[[ Input for this task, beginning ]]

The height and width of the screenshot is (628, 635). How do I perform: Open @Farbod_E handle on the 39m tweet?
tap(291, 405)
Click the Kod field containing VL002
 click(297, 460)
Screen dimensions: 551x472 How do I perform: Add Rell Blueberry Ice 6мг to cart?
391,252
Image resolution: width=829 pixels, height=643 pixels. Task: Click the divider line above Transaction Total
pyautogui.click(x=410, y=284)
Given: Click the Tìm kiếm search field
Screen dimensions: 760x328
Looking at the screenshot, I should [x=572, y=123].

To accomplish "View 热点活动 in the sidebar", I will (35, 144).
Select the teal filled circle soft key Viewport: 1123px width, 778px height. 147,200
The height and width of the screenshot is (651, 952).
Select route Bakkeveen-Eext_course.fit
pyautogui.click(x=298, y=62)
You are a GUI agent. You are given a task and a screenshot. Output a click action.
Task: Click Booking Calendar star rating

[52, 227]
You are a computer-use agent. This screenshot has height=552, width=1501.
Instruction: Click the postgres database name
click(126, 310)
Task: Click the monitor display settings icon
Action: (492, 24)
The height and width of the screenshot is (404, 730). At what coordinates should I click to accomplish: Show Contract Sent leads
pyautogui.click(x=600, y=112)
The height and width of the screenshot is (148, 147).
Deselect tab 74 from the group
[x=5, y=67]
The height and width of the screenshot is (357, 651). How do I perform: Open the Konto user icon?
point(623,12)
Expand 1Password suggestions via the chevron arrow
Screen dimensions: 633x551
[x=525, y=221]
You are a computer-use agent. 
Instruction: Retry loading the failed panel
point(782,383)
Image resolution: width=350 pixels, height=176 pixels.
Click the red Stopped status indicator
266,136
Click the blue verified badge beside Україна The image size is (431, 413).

[[ Input for this task, end ]]

**Task description:**
Look through the entries for lines containing the word "computer" and return each one.

**Your response:**
You are a computer-use agent. This screenshot has height=552, width=1501.
You are a computer-use agent. 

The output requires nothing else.